The Longhorn delay is causing an industry logjam both in Redmond and down in Silicon Valley. Since 95% of the world's computers run on Windows, practically all software makers tie their development process to the life cycle of each new version. But nowhere is the long wait for Longhorn more damaging than at Microsoft. After all, you can't have the new Longhorn version of Microsoft Office until Longhorn ships.
Result? There's little in Microsoft's immediate output to make consumers go wild. The biggest product the Windows team is touting for 2004 is a service pack containing mostly security updates to Windows XP. There's also an improved version of Office for Macintosh (see the review in the Your Time section), but that is a niche product compared with software for the vast PC market. "This is not going to be a banner year for products, that's for sure," says Mary Jo Foley, editor of the Ziff Davis Media website Microsoft Watch.
At the same time, Microsoft faces renewed competition from old enemies. Less than a year after its surprise release, Apple's iTunes for Windows has garnered most of the music-player market, sidelining Microsoft's Windows Media Player and fueling speculation that Apple guru Steve Jobs will release more free Mac software (like iPhoto or iMovie) for the PC.
Then there's Linux, the free, customizable operating system that threatens to shatter the desktop dominance of Windows. Each week brings a fresh Linux victory. Sam Palmisano, CEO of IBM, wants his company to be Windows-free by 2006. The governments of South Korea, China and Japan usually not the greatest of allies have teamed up to create their own flavor of Linux, which could well flood the Asian market. A study by research firm Gartner predicts that Linux will run 21% of desktops by 2008, taking its market share directly from Microsoft.

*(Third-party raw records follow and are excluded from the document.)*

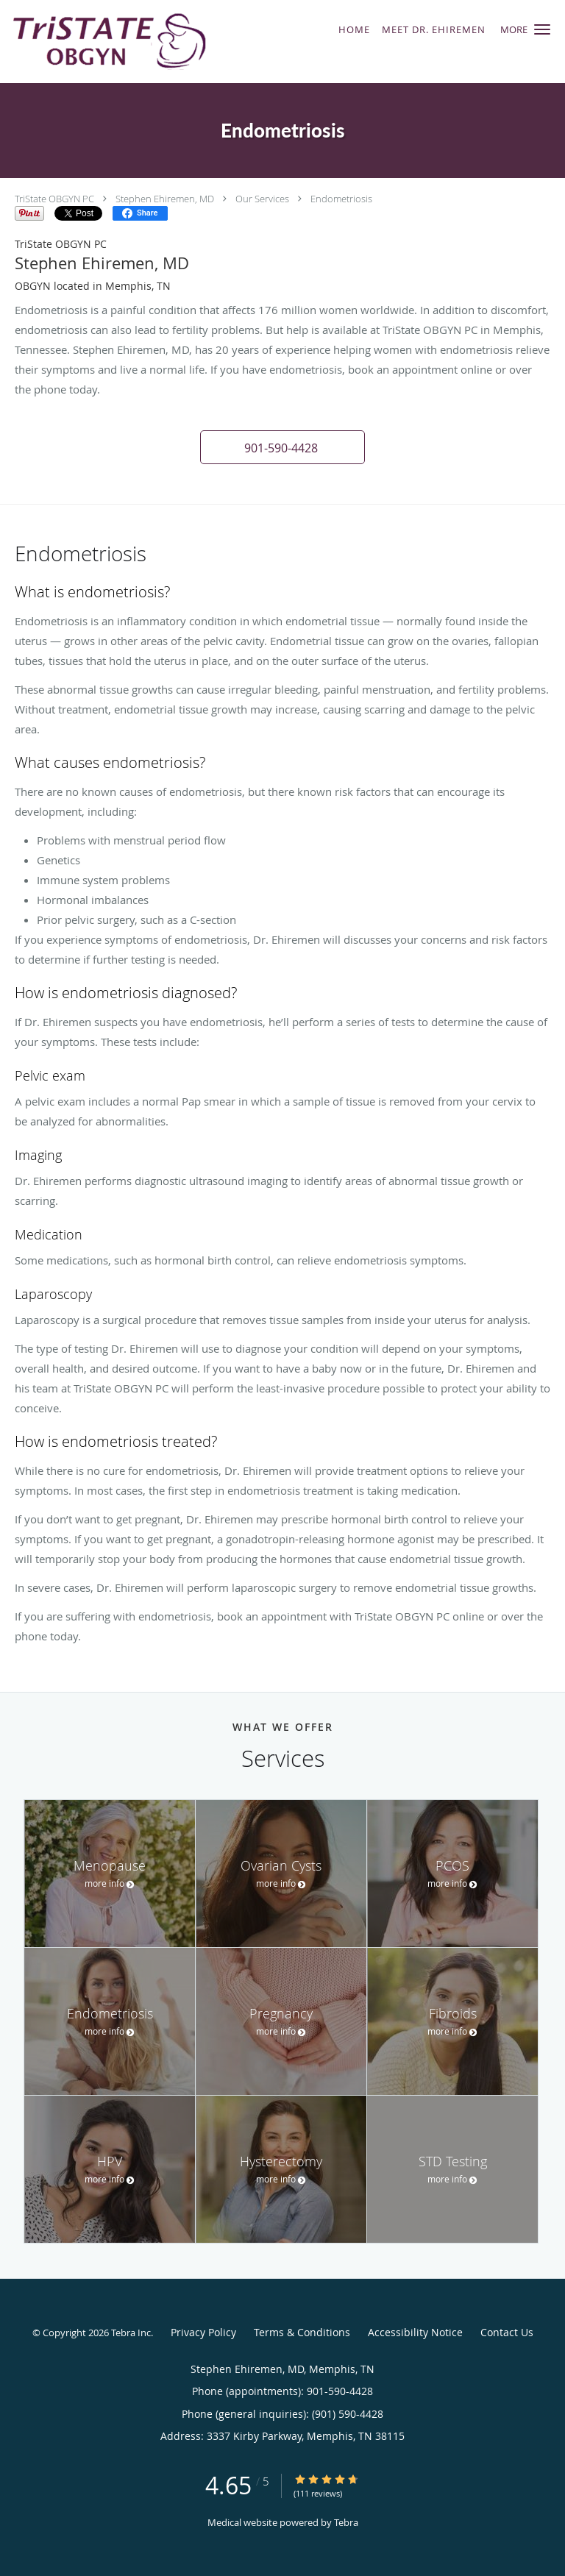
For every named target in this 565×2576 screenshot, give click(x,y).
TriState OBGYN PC (54, 198)
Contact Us (506, 2332)
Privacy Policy (203, 2332)
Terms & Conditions (302, 2332)
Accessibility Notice (415, 2332)
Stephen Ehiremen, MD (165, 198)
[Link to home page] (145, 41)
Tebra (346, 2522)
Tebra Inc (131, 2332)
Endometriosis (341, 198)
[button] (542, 29)
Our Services (262, 198)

Such a threat is exactly the kick in the pants the company needs to get its mojo back. "Microsoft works best when there's a foe," says financial analyst Rosoff. And as Apple and Netscape discovered to their chagrin, the folks at Redmond are not shy about adopting their rivals' good ideas. The real attraction of Linux is that it is open source anyone can poke around in the software code, and engineers around the world can suggest improvements. That is anathema to Microsoft, which fiercely protects its intellectual property. Yet to meet the threat, Microsoft has hired some top Linux brains and released its first open-source product. It's a relatively insignificant geekware tool called WiX. But considering that Ballmer previously called open source "a cancer," WiX may signal a major change of heart.
Which at this company is pretty much business as usual. "We have a treasure chest of technology that allows us to be very agile," says Rick Rashid, Microsoft's senior vice president for research. "If the world changes, we can change with it." Being aggressively agnostic about technology is the only way Redmond has a shot at double-digit growth again. Gates & Co. may never soar as it did in the 1990s, but it can still avoid the industry's penchant for crash landings.